Your name : Xenophon PCDGS

Your chosen subject : Knowledge of churches, poor law unions and medieval administrative hundreds of Britain ...... :D

You're no slouch on illuminated village signs, either :smile: -- anyhow; those Normans were funny, in the titles they came up with: have mentioned before on here, my discovering that under their rule, Sussex was divided into districts called "Rapes": my first seeing a reference to "the Norman Rape of Bramber", had me imagining a lurid scenario about some atrocity perpetrated by the Conquerors in the first euphoria of their victory -- was a relief to discover that it was just orderly administrative stuff !
 

Calthrop

Established Member
Joined
6 Dec 2015
Messages
3,297
Taking heed of another option....

Stock in Essex also has an illustrated village sign.

The poet William Cowper was a friend of William Unwin, rector of Stock -- mentioned in at least one of Cowper's poems. Cowper lived for a time at Weston Underwood, near Olney, Bedfordshire.
 

johnnychips

Established Member
Joined
19 Nov 2011
Messages
3,676
Location
Sheffield
Another writer, the diarist Parson James Woodforde, also lived in a Weston, but Weston Longville, near Norwich.
 

Calthrop

Established Member
Joined
6 Dec 2015
Messages
3,297
This gentleman's niece -- a diarist in her own right -- long lived as companion and housekeeper to her reverend uncle, in Weston Longville. She died in 1830 in Castle Cary, Somerset (a place of some rail fame -- divergence-point of GWR's cut-off to the west -- there's also a Scottish Castlecary, of rail import).
 

Calthrop

Established Member
Joined
6 Dec 2015
Messages
3,297
Kempston in Bedfordshire also lies on the line of the River Great Ouse.

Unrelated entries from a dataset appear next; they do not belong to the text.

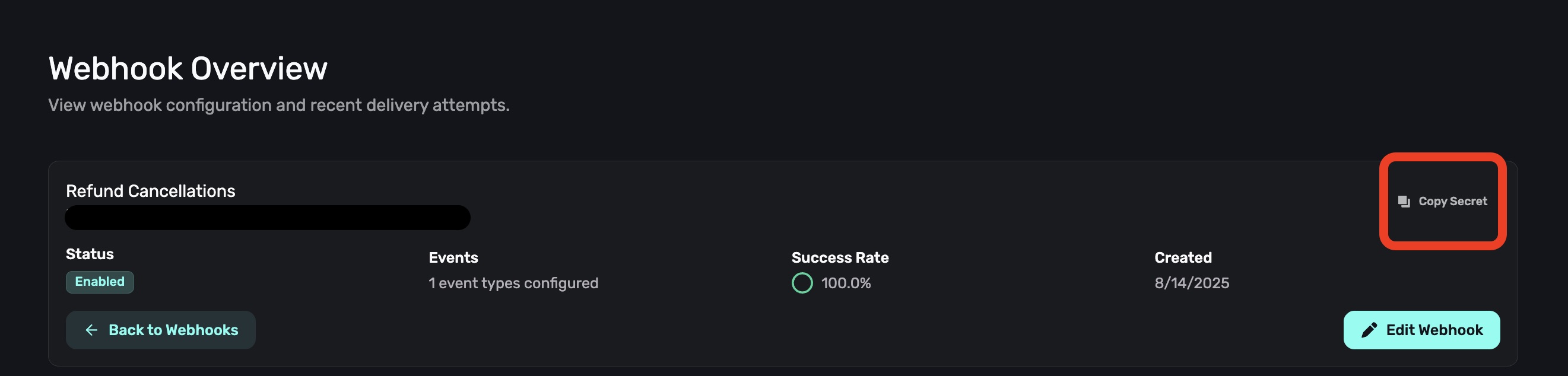
Task: Click the left arrow icon beside Back to Webhooks
Action: coord(91,330)
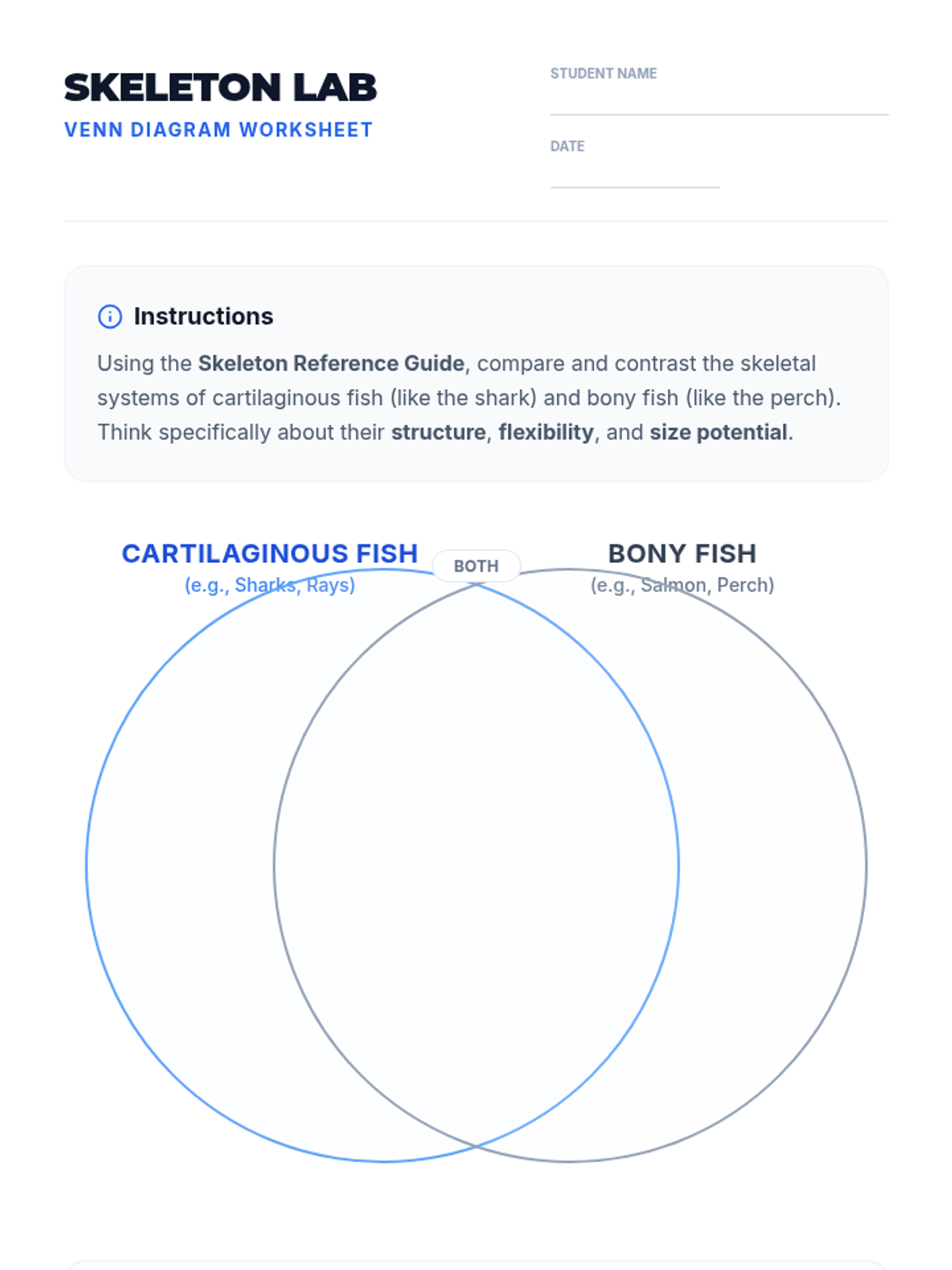Click the bold Skeleton Reference Guide text
The image size is (952, 1270).
pos(331,364)
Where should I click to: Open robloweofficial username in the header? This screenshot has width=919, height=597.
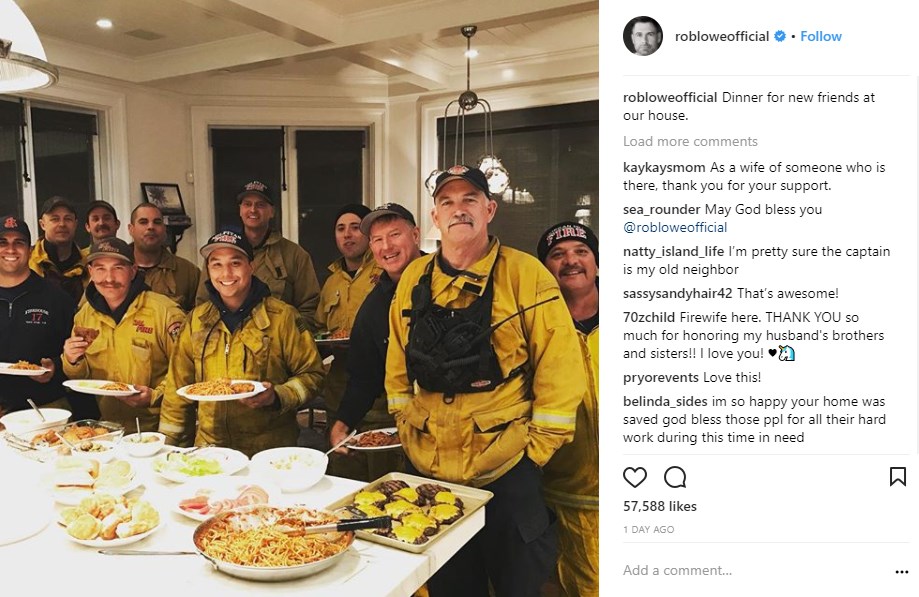[x=721, y=36]
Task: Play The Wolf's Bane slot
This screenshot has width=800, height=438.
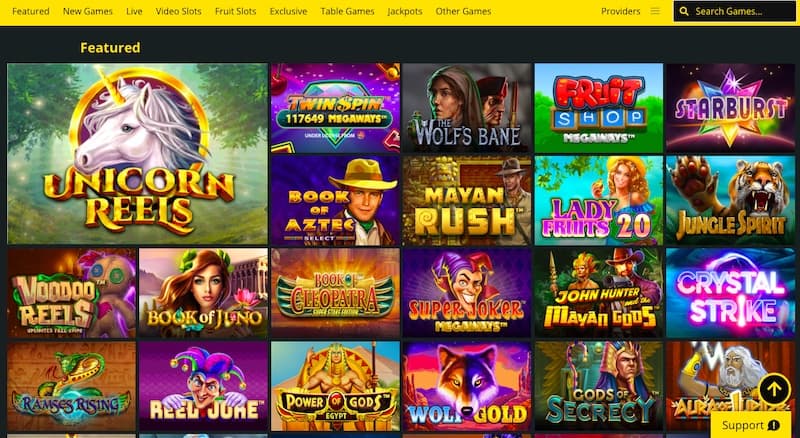Action: (x=467, y=108)
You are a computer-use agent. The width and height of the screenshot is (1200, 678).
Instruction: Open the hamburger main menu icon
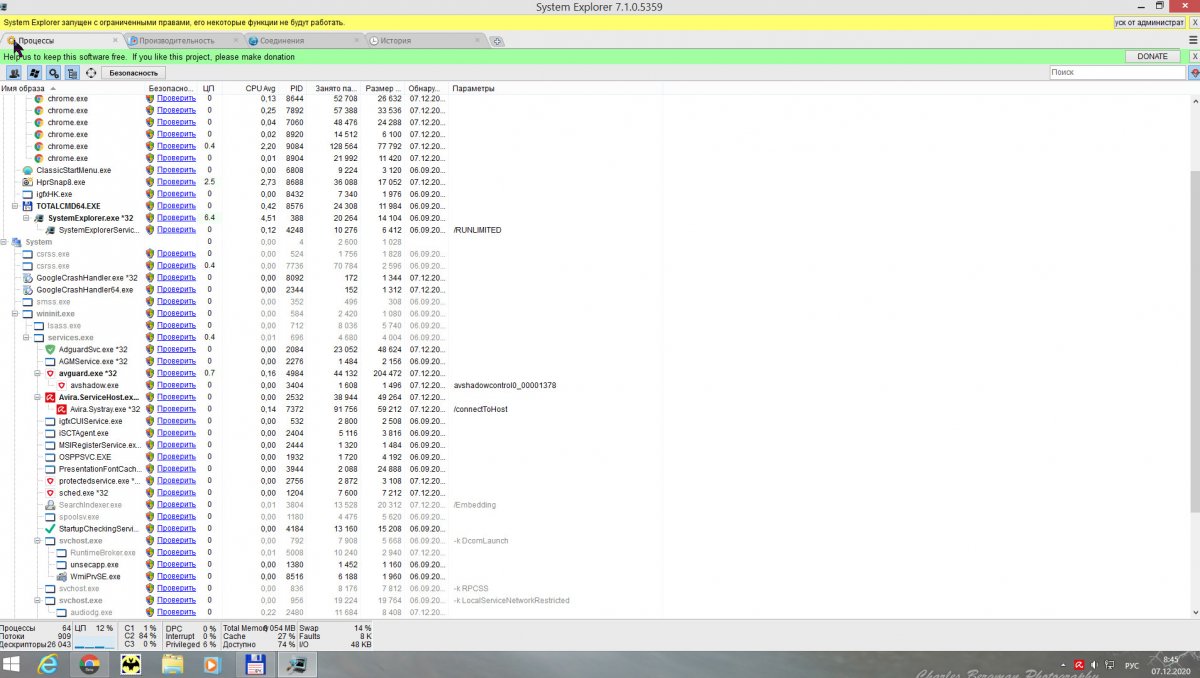coord(1194,40)
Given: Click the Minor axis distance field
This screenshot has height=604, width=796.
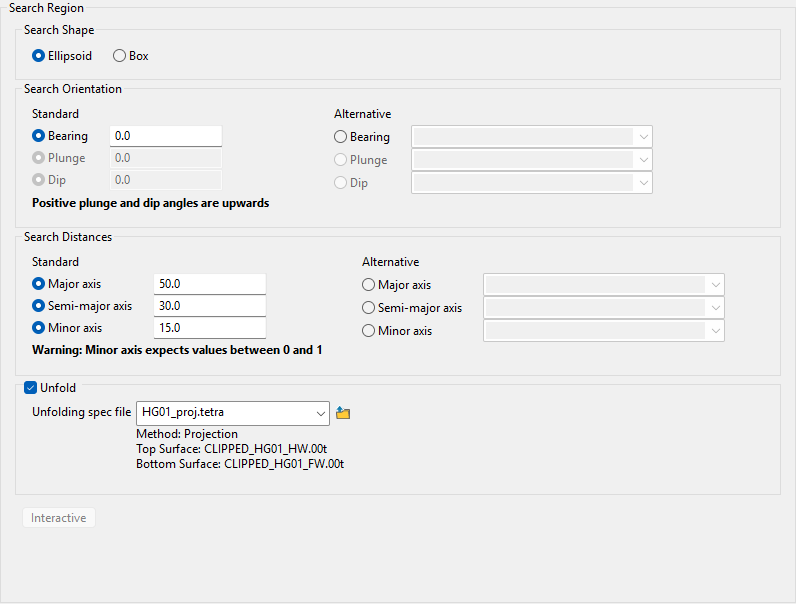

Quoting Wiki, mostly verbatim -- Frances Latham (1609 -- 1671), born in Kempston, was the daughter of Sir Lewis Latham, falconer to King Charles I. She later migrated to North America -- colony of Rhode Island -- where many of her progeny in times to come, became renowned bigwigs. There is nowadays in the US State of Rhode Island (presumably nothing to do with Frances) a town called Warwick.